■ TASK PROMPT
Reproduce the part that opens with the line containing "Task: Switch to the План tab" and closes with the line containing "Action: click(37, 126)", replacing "discussion feed" with "comment feed" and leaving everything else unchanged.

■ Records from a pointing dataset
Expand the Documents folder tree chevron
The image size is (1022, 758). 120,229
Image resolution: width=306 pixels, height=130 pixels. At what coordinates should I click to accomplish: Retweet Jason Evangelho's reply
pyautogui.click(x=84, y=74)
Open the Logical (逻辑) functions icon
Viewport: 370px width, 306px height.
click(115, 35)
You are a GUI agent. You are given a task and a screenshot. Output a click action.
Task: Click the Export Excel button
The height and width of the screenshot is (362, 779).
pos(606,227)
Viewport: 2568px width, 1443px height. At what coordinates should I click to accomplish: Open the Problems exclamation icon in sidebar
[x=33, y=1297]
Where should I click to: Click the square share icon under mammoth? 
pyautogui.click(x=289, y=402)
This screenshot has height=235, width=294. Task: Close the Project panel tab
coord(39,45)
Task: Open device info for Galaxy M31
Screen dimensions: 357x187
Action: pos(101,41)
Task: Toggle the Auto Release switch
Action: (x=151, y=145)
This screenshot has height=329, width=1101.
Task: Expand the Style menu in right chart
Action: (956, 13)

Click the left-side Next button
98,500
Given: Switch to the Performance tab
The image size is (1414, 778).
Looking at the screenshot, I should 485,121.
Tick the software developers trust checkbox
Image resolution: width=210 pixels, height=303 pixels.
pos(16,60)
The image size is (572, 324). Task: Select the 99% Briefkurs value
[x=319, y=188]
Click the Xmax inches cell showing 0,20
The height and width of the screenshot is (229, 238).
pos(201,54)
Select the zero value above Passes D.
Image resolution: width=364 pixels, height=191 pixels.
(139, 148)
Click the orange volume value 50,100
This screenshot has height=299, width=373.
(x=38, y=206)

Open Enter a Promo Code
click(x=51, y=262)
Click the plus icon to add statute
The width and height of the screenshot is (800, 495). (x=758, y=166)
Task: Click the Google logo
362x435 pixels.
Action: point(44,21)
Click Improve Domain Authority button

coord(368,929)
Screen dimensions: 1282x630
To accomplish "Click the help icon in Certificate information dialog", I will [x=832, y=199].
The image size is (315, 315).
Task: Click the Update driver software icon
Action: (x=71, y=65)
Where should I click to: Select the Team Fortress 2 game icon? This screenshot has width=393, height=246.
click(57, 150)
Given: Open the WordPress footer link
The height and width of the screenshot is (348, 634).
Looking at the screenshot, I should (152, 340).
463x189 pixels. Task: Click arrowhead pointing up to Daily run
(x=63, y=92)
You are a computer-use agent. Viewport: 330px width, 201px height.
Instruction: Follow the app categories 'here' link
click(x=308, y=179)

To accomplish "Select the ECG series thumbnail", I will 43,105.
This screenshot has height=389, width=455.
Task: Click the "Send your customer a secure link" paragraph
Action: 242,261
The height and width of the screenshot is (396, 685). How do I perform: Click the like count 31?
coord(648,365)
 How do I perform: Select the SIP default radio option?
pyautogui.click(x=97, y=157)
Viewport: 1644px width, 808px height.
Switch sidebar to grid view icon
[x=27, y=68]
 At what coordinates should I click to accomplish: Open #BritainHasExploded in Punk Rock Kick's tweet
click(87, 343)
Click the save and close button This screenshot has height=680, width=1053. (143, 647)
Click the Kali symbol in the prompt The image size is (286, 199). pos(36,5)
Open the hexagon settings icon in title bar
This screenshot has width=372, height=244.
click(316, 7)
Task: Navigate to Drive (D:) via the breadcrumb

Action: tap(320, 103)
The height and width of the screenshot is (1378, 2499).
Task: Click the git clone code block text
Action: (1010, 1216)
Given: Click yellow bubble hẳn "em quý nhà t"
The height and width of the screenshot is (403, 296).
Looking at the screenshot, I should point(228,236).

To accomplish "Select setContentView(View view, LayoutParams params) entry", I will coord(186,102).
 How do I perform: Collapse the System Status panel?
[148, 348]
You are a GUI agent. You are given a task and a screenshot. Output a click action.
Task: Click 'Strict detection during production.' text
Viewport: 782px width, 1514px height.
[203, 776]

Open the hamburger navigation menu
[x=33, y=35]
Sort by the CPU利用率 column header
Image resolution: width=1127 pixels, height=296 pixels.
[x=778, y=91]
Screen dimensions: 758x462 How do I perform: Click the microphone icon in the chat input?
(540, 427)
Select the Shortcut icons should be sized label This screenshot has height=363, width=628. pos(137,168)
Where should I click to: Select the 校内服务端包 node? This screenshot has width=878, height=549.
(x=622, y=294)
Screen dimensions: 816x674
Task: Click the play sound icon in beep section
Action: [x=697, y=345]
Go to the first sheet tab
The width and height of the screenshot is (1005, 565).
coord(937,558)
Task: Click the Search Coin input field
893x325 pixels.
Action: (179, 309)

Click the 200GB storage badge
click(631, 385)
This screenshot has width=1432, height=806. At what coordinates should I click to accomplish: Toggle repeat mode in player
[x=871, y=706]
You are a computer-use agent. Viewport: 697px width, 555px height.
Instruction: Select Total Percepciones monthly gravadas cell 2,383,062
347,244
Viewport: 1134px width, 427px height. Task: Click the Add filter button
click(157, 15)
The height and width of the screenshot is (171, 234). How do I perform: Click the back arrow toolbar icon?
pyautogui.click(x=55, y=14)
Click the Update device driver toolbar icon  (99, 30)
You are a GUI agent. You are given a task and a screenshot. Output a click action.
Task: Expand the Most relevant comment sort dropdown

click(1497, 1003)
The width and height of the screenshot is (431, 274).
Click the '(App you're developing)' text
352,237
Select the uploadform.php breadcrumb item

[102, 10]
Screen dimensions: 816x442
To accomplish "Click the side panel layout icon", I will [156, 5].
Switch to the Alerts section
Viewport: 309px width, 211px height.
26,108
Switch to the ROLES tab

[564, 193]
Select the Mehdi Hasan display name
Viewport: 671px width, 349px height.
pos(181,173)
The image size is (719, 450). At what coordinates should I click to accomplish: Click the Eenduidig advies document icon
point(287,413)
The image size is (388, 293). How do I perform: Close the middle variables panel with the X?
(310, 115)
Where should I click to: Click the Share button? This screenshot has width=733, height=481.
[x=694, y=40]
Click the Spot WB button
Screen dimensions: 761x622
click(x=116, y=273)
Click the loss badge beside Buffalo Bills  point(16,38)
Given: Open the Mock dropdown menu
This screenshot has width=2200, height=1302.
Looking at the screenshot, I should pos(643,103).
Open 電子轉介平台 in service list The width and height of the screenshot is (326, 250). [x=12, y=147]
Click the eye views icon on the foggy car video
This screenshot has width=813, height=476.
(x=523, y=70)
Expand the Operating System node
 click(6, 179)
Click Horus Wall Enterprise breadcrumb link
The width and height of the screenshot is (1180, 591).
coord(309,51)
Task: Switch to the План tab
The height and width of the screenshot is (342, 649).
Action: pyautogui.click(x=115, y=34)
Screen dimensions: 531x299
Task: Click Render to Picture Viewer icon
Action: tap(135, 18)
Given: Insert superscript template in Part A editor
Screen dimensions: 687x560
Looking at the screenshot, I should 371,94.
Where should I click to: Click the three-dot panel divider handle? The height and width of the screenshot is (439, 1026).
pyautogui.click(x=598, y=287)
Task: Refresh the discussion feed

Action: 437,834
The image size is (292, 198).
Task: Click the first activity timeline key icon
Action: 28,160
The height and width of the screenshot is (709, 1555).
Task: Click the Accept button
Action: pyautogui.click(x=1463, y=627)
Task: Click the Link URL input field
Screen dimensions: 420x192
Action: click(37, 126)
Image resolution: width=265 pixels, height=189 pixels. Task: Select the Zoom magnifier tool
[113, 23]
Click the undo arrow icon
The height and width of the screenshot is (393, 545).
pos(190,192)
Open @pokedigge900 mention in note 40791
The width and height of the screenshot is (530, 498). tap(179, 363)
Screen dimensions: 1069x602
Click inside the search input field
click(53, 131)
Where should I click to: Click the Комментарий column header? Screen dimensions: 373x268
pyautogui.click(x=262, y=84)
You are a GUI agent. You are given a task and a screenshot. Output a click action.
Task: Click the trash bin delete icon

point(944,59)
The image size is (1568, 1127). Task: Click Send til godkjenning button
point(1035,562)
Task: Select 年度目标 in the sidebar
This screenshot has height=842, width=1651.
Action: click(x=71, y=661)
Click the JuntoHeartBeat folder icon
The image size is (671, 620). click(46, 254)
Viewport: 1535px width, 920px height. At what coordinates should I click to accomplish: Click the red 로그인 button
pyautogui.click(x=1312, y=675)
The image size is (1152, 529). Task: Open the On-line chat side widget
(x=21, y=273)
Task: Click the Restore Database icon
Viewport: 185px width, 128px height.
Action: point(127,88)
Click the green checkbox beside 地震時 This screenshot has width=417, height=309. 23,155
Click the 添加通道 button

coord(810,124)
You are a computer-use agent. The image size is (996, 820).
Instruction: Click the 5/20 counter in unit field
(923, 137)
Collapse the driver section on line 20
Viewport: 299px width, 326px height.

■ FINAL ANSWER
Task: Switch to the План tab
The height and width of the screenshot is (342, 649).
Action: pyautogui.click(x=115, y=34)
Screen dimensions: 531x299
Task: Click Render to Picture Viewer icon
Action: tap(135, 18)
Given: Insert superscript template in Part A editor
Screen dimensions: 687x560
Looking at the screenshot, I should 371,94.
Where should I click to: Click the three-dot panel divider handle? The height and width of the screenshot is (439, 1026).
pyautogui.click(x=598, y=287)
Task: Refresh the comment feed

Action: 437,834
The image size is (292, 198).
Task: Click the first activity timeline key icon
Action: 28,160
The height and width of the screenshot is (709, 1555).
Task: Click the Accept button
Action: pyautogui.click(x=1463, y=627)
Task: Click the Link URL input field
Screen dimensions: 420x192
Action: click(37, 126)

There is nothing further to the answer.